▸ **Description of the task**: Transcribe exactly the line with "How do I perform: Open" and each line that follows it in the listing, down to the last, omitting all pictures.

▸ **Available data**:
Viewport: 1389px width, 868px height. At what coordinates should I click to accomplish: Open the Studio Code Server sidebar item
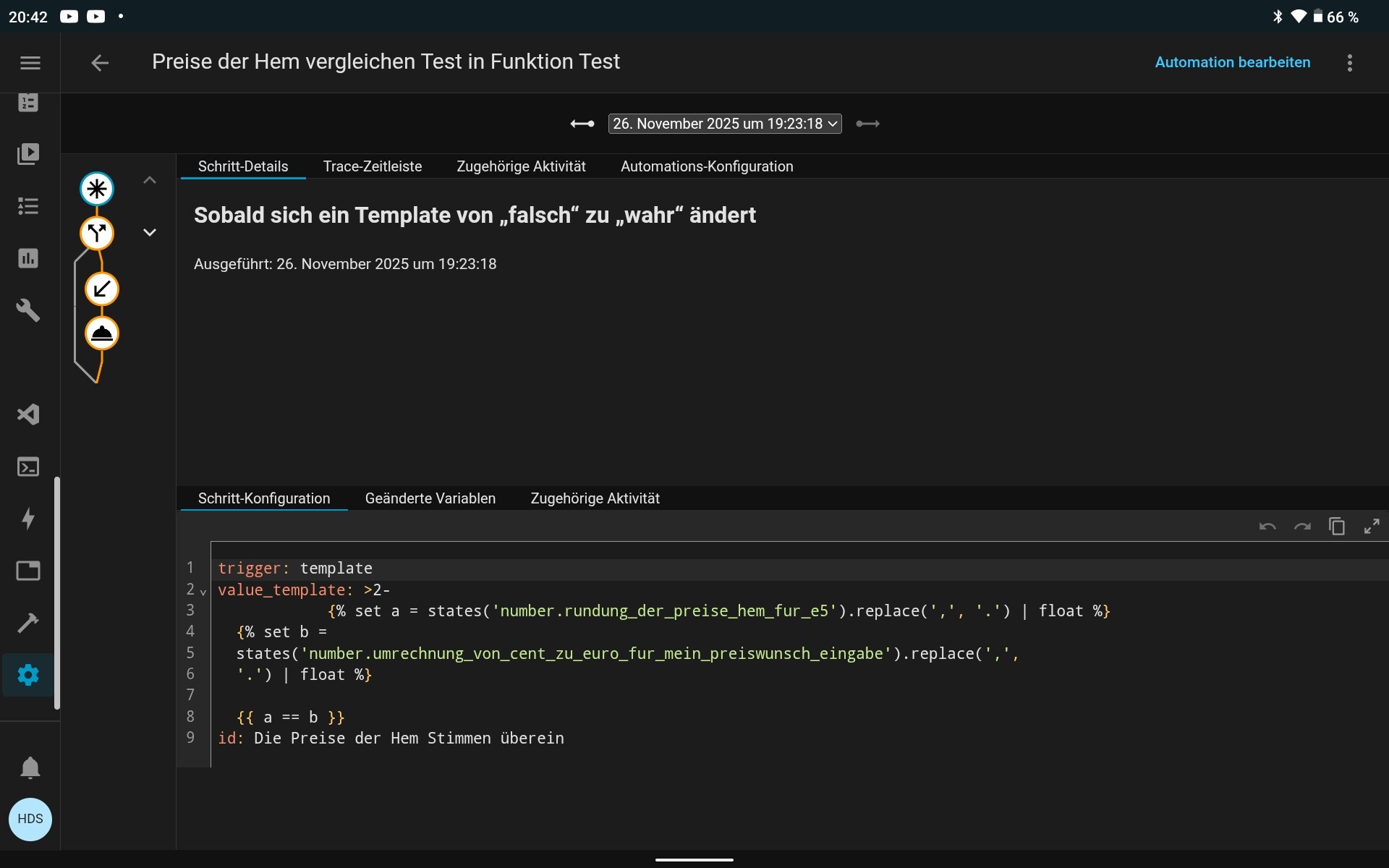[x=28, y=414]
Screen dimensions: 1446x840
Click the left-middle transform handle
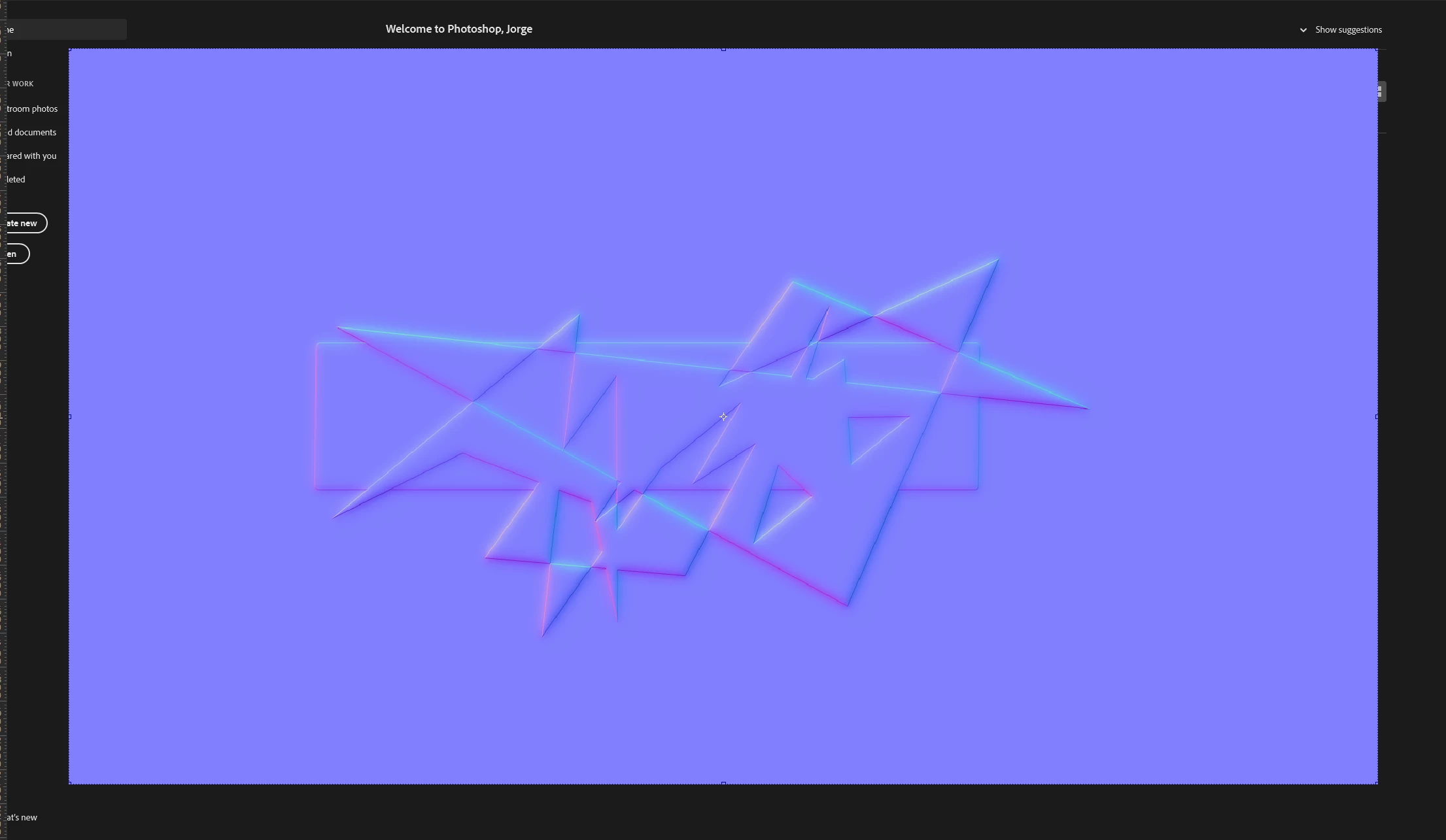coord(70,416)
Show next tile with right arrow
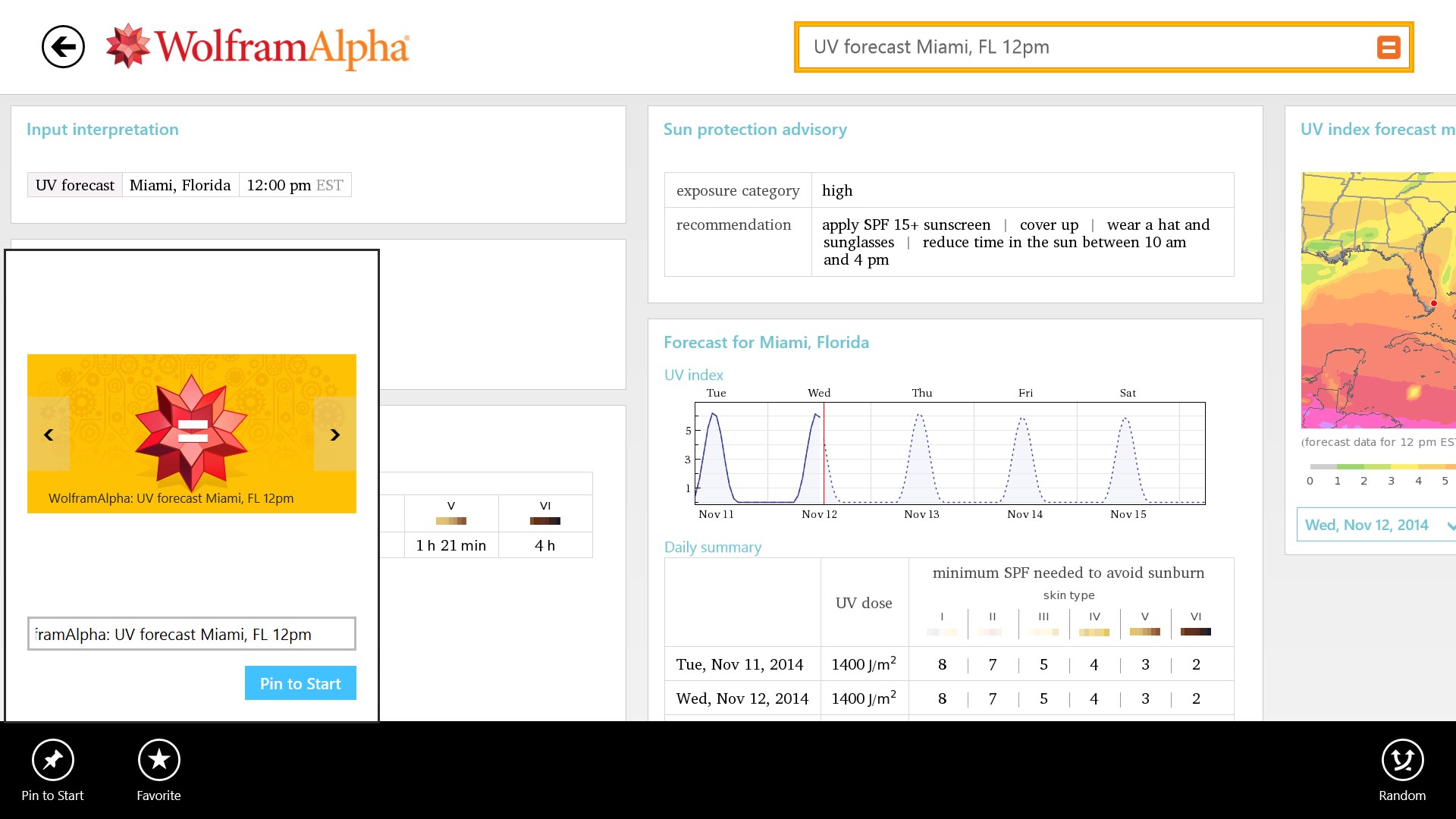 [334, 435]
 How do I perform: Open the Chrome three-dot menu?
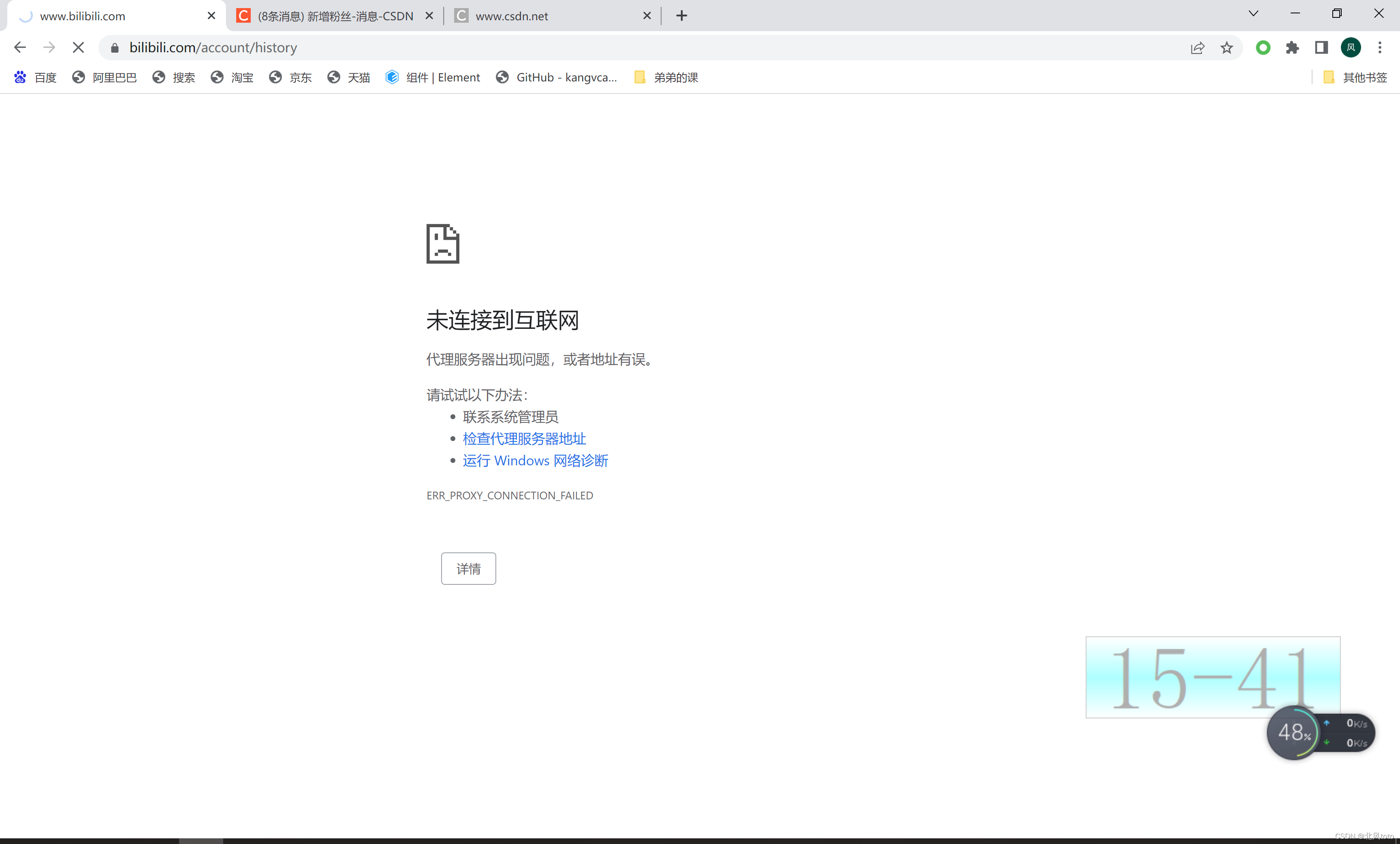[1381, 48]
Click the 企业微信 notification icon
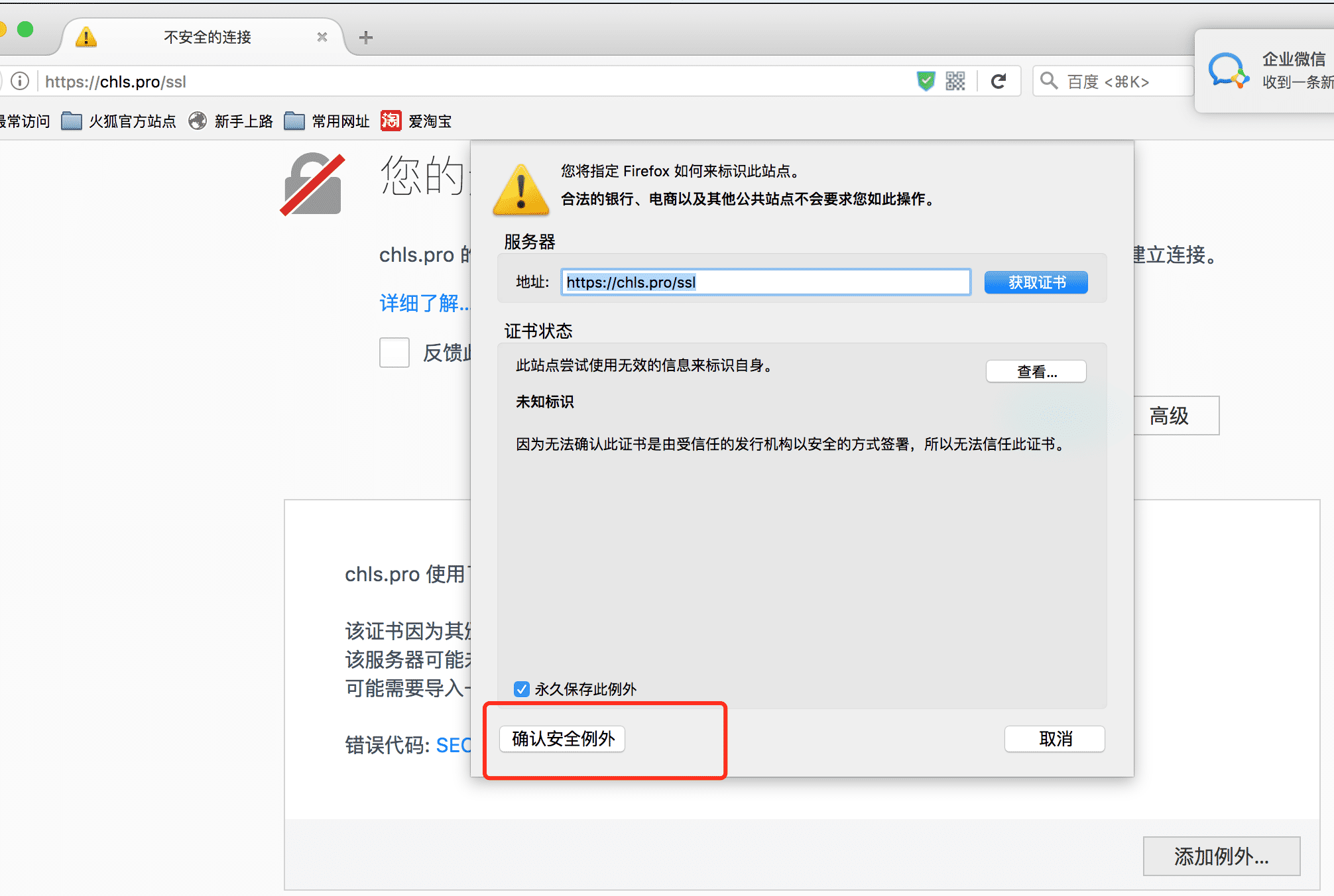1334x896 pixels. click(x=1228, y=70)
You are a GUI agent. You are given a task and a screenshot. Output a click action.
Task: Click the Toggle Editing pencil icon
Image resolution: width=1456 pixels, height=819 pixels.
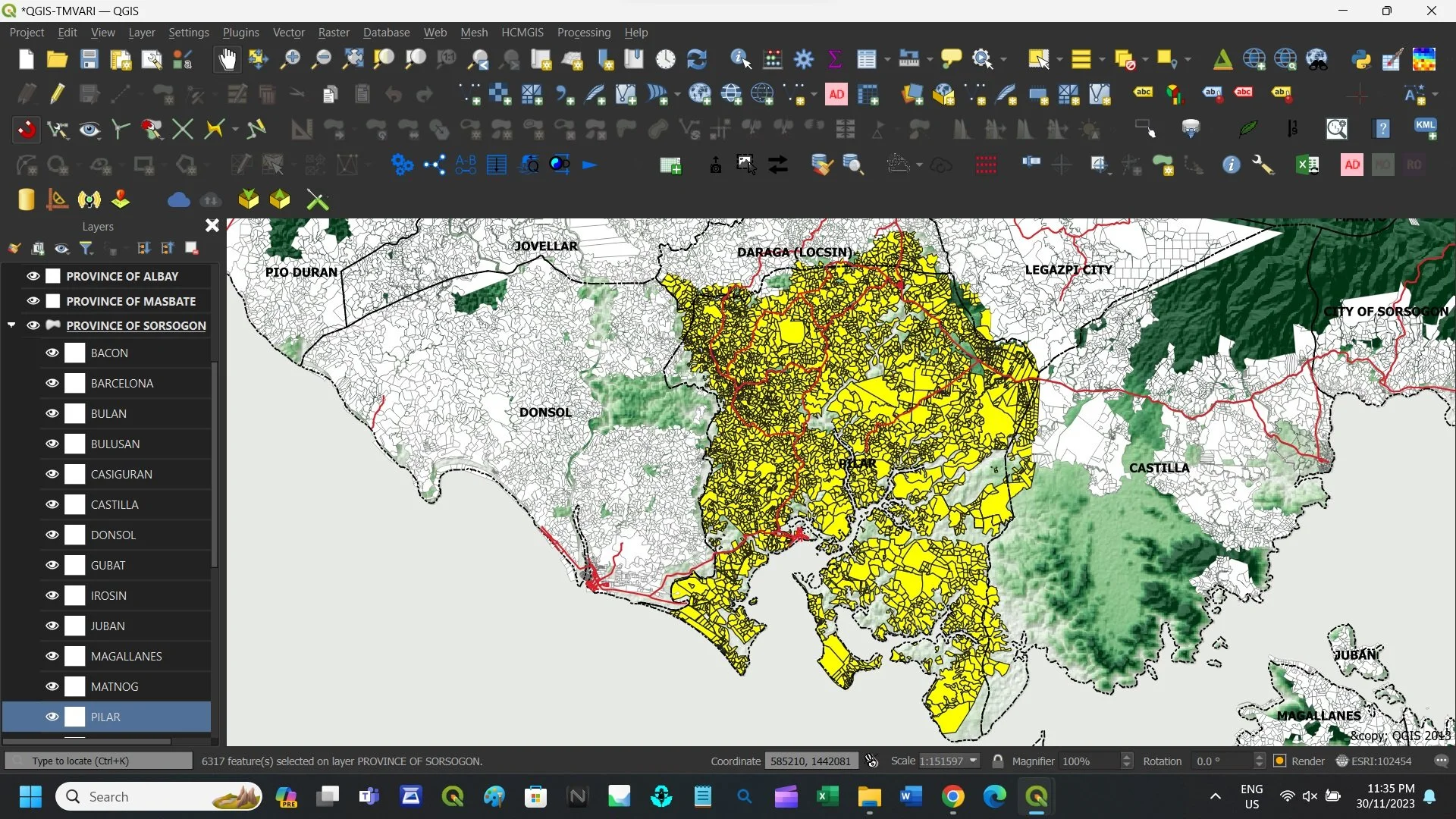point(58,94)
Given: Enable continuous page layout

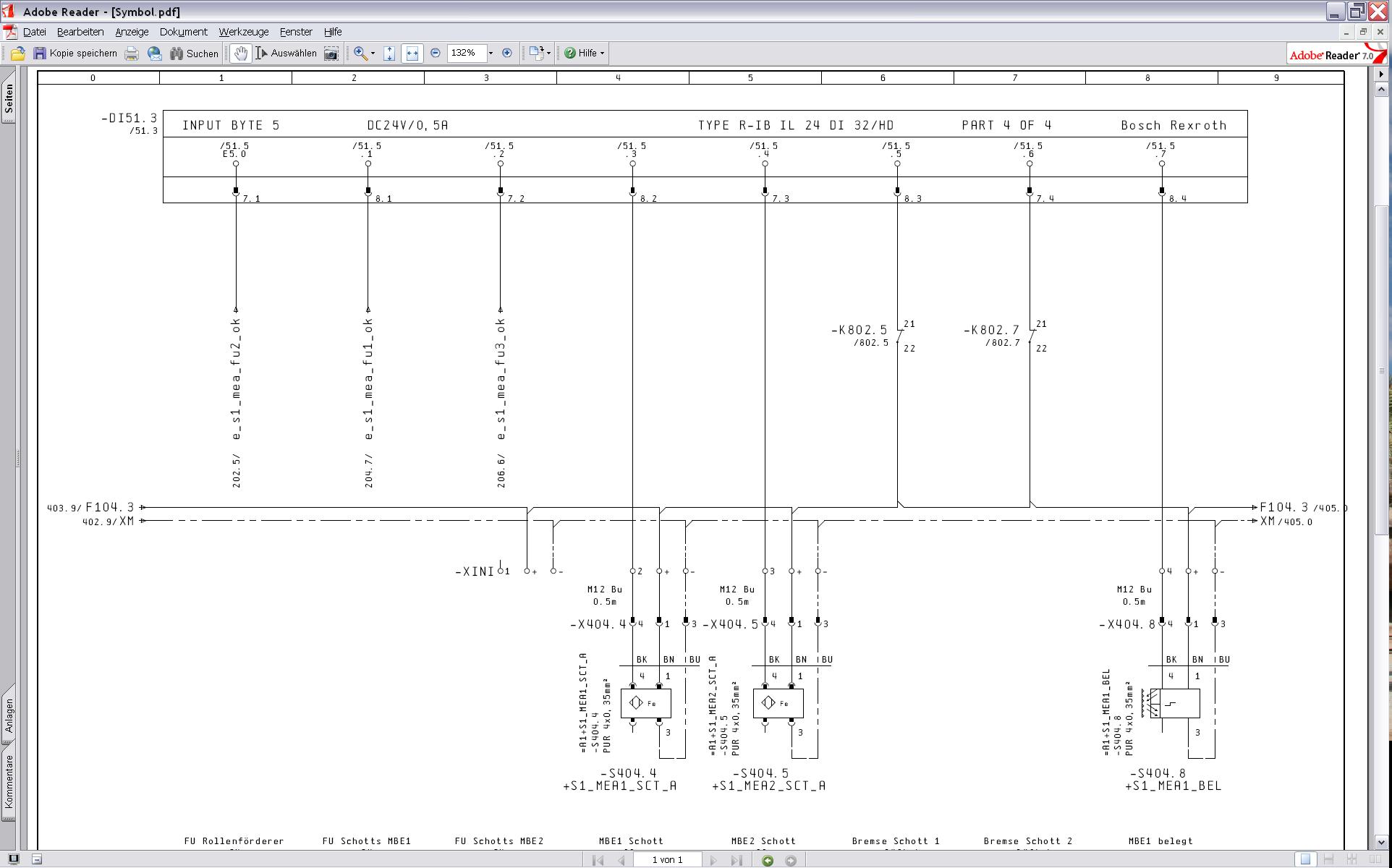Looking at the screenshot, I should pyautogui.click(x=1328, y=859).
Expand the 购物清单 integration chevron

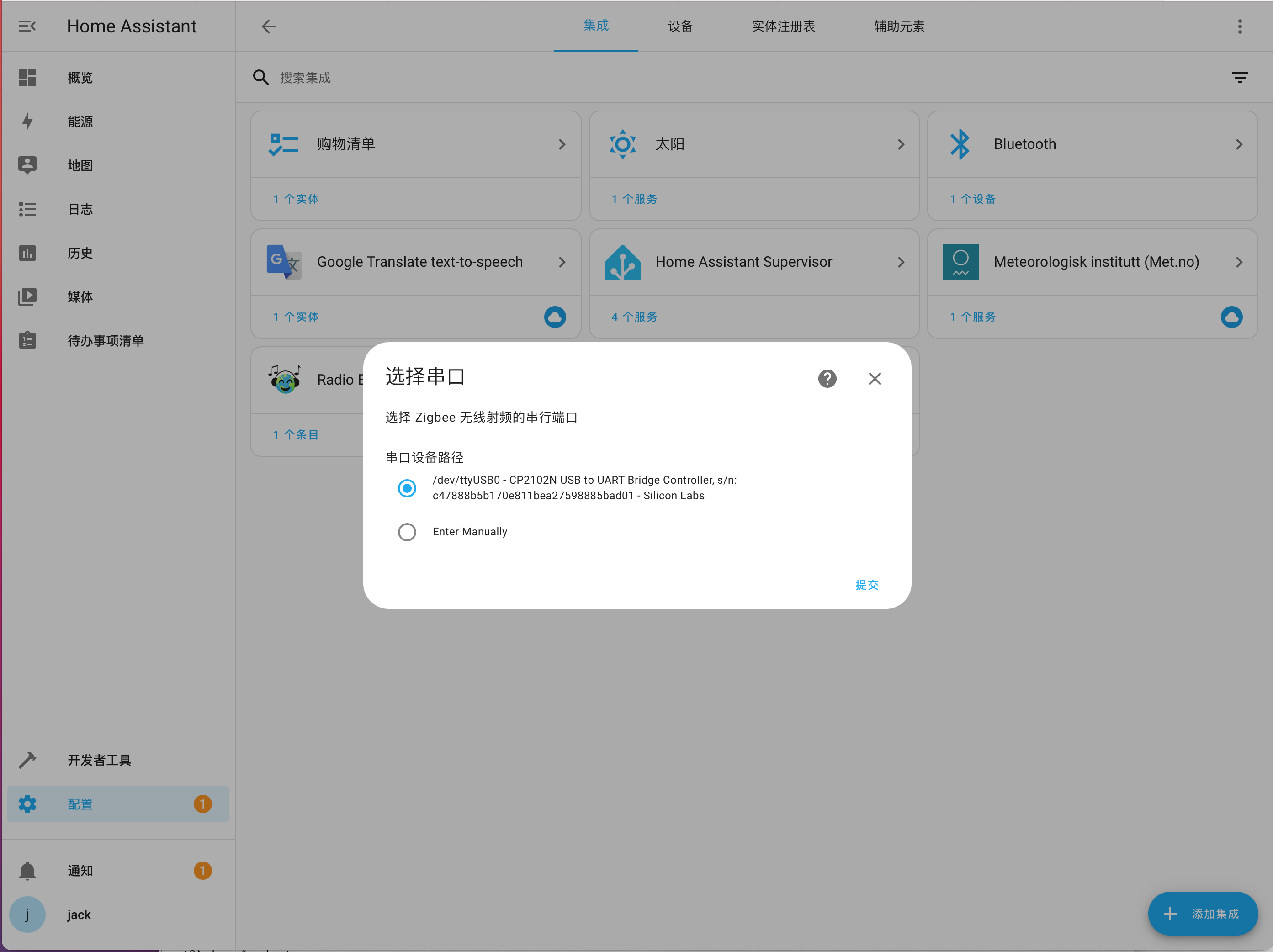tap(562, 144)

▸ **Result of the task**:
 How do I perform: Open the Chrome three-dot menu?
[1381, 48]
Click the 企业微信 notification icon
1334x896 pixels. click(x=1228, y=70)
You are a GUI agent. You are given a task and a screenshot. Output a click action.
Task: Click the Toggle Editing pencil icon
Image resolution: width=1456 pixels, height=819 pixels.
point(58,94)
Given: Enable continuous page layout

Looking at the screenshot, I should pyautogui.click(x=1328, y=859).
Expand the 购物清单 integration chevron

tap(562, 144)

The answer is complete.